O.J. Mayo would give the Bucks some much-needed offense, but is he worth the price tag? Kevin Jairaj/US Presswire

Five days into free agency, more deal agreements and rumored transactions are being reported around the league. While everyone expected the market to halt until this summer's biggest domino (Dwight Howard) fell, several teams have acted proactively to secure lower-level free agents before the impending frenzy among the losers of the Howard sweepstakes.

On Wednesday, I broke down five possible deals that took shape over the first three days of free agency. Below is a roundup of five deals consummated in the past two days. Remember, nothing is signed on paper until at least July 10, so any agreed-upon deal is tentative in nature at best.


Transaction: O.J. Mayo to Milwaukee Bucks
Terms: 4 years, unknown salary

WHY IT WORKS: The Bucks are on the verge of losing their entire backcourt, with the departure of J.J. Redick and both Brandon Jennings and Monta Ellis searching elsewhere for lucrative deals. Milwaukee has been run like a Ponzi scheme these past few years, trading assets for players who end up leaving shortly thereafter, and adding an established scorer like Mayo would bring some stability to a franchise in flux. Mayo had a career year from an efficiency standpoint and could give a boost to the Bucks' anemic offense, which has struggled the past few seasons.
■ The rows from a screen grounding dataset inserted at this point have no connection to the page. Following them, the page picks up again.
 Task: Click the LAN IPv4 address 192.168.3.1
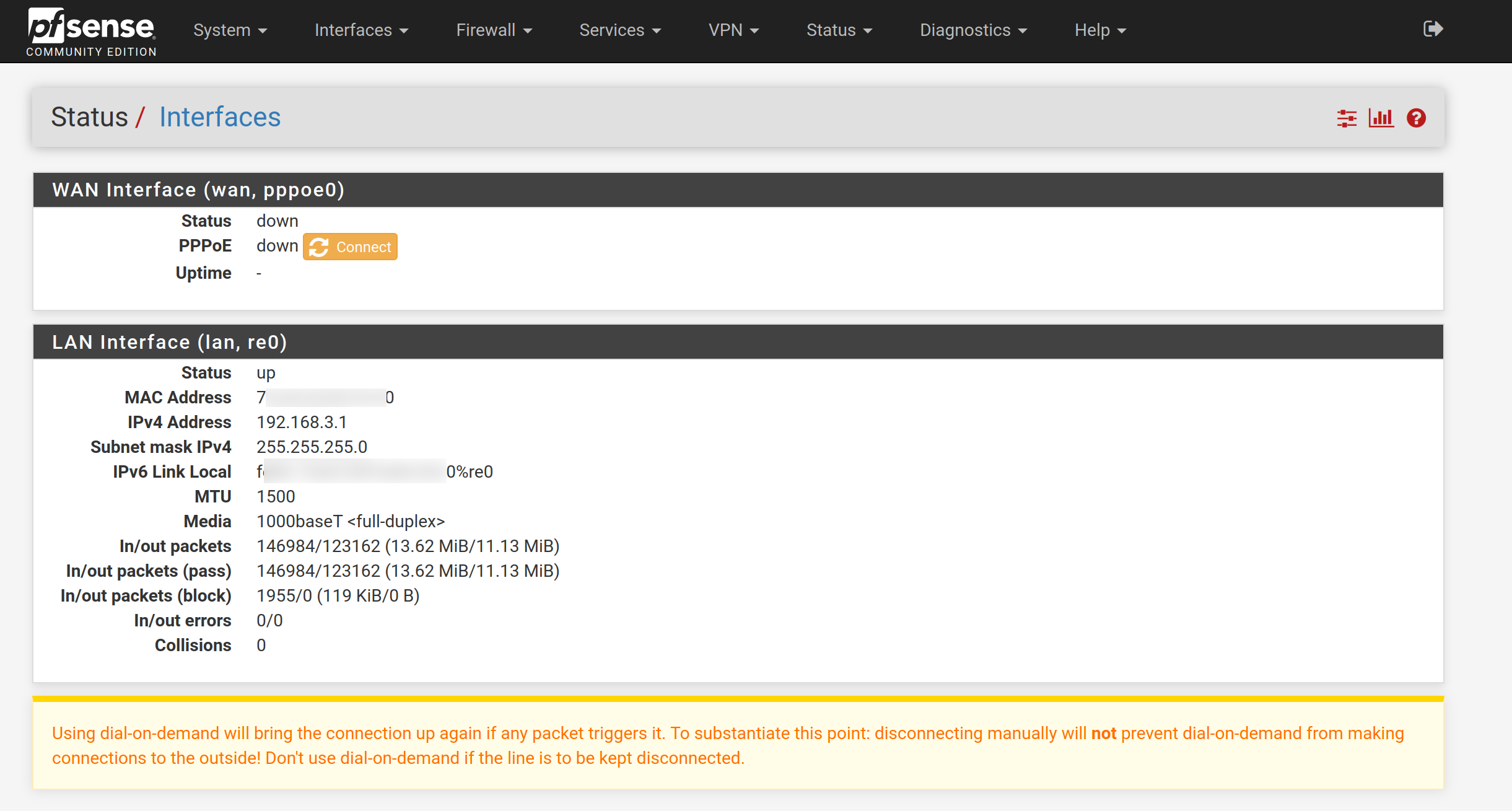pos(302,422)
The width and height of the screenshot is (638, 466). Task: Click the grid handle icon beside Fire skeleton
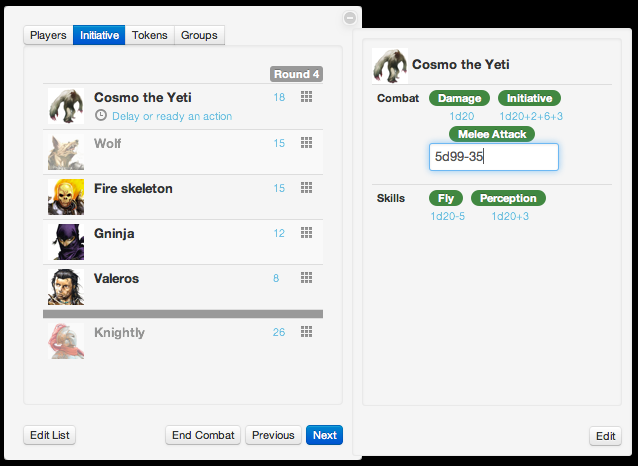coord(306,188)
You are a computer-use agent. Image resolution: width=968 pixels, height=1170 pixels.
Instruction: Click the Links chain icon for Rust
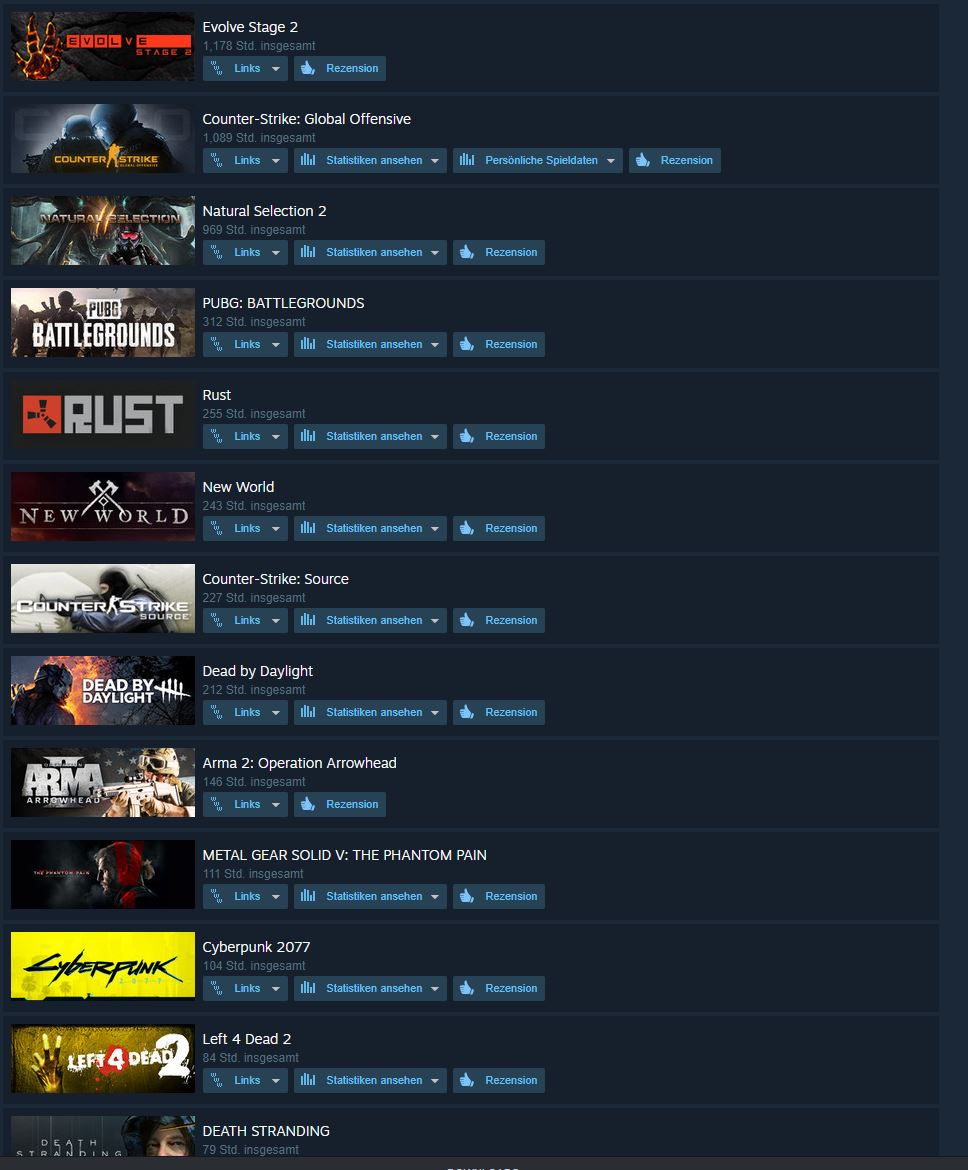216,437
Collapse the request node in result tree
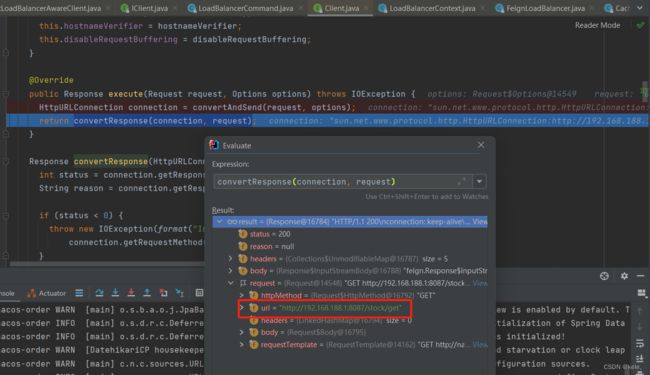Viewport: 650px width, 375px height. (230, 283)
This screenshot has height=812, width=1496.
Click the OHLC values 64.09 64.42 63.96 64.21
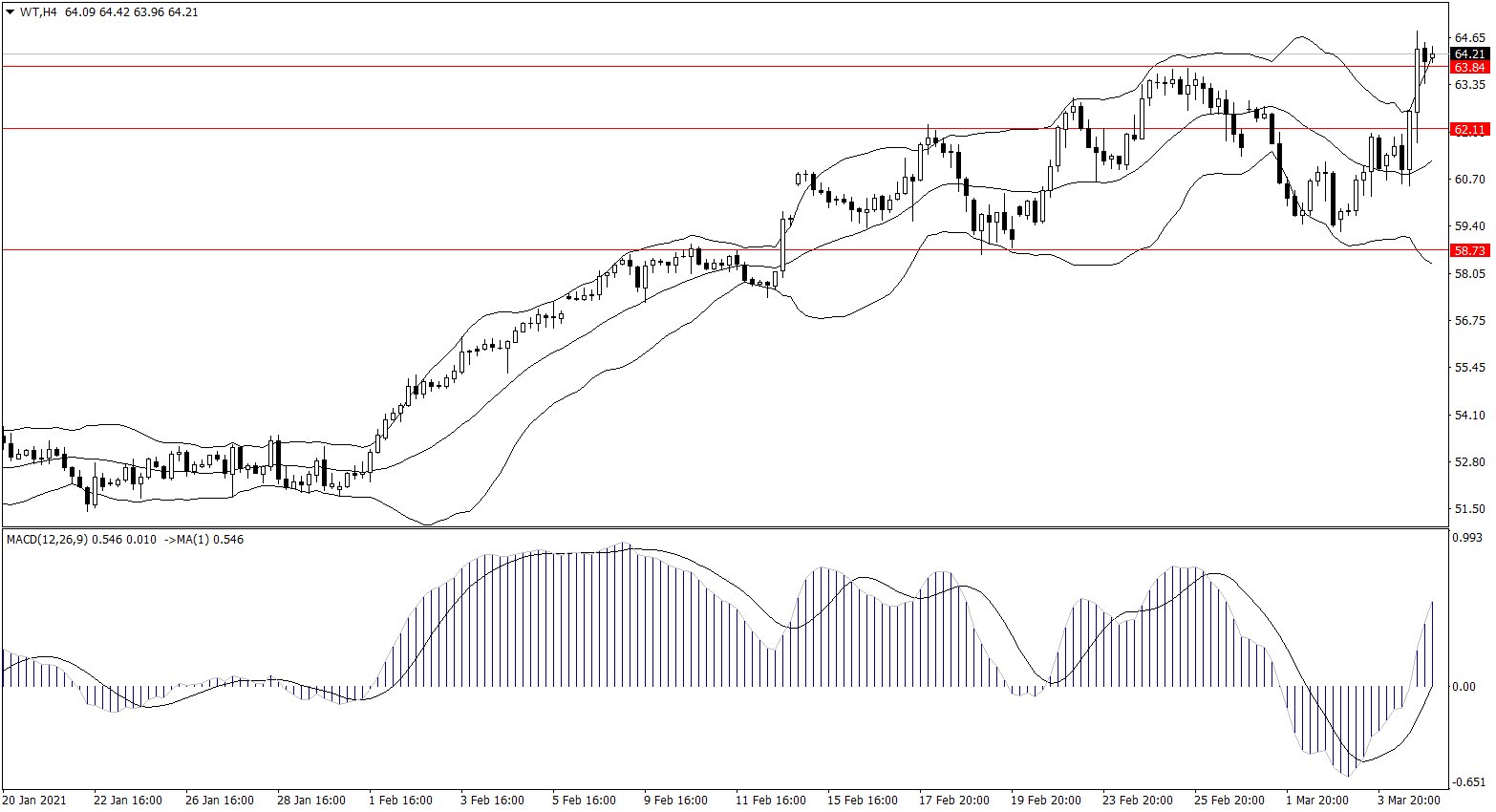coord(132,12)
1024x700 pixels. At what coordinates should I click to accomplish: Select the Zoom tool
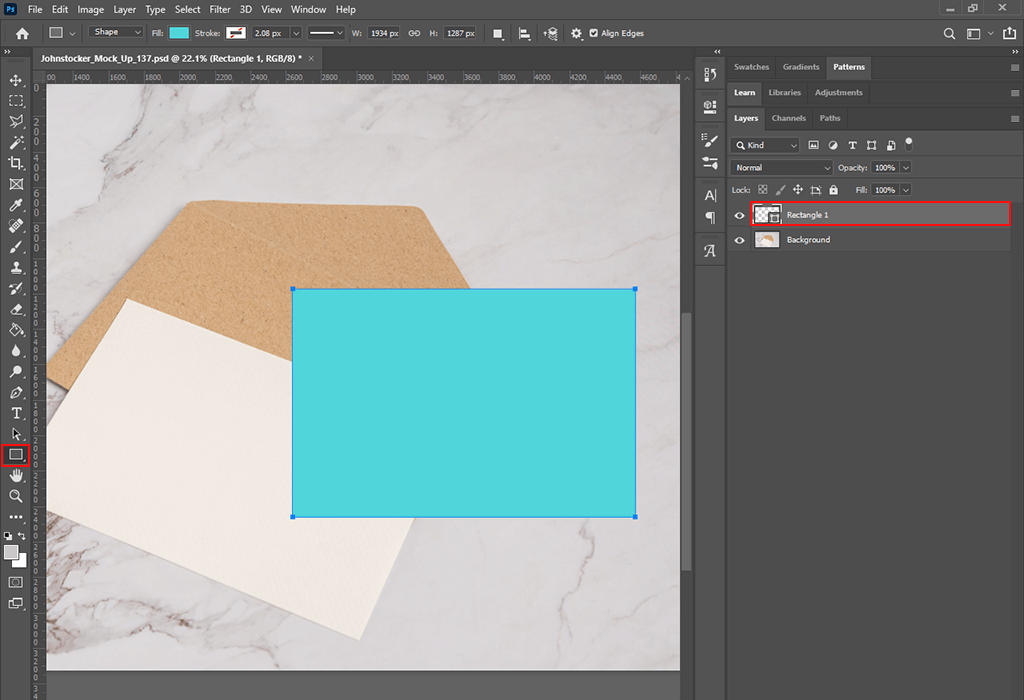coord(16,496)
WHY IT DOESN'T: Milwaukee has made a habit of giving too much money to the wrong free agents, and this move falls into this pattern. We can safely assume that if Mayo is agreeing to sign in Milwaukee, he's not giving the friendly discount. Based on free-agent signings of other guards like Redick ($27 million over four years) and Kevin Martin ($30 million over four years), Mayo will be demanding somewhere in the $30 million range, a huge commitment to a player who will not be able to change the franchise's fortunes single-handedly.

VERDICT: Tough to judge without a dollar amount, but this is the kind of low-efficiency deal that Milwaukee has pursued in recent years, with limited success.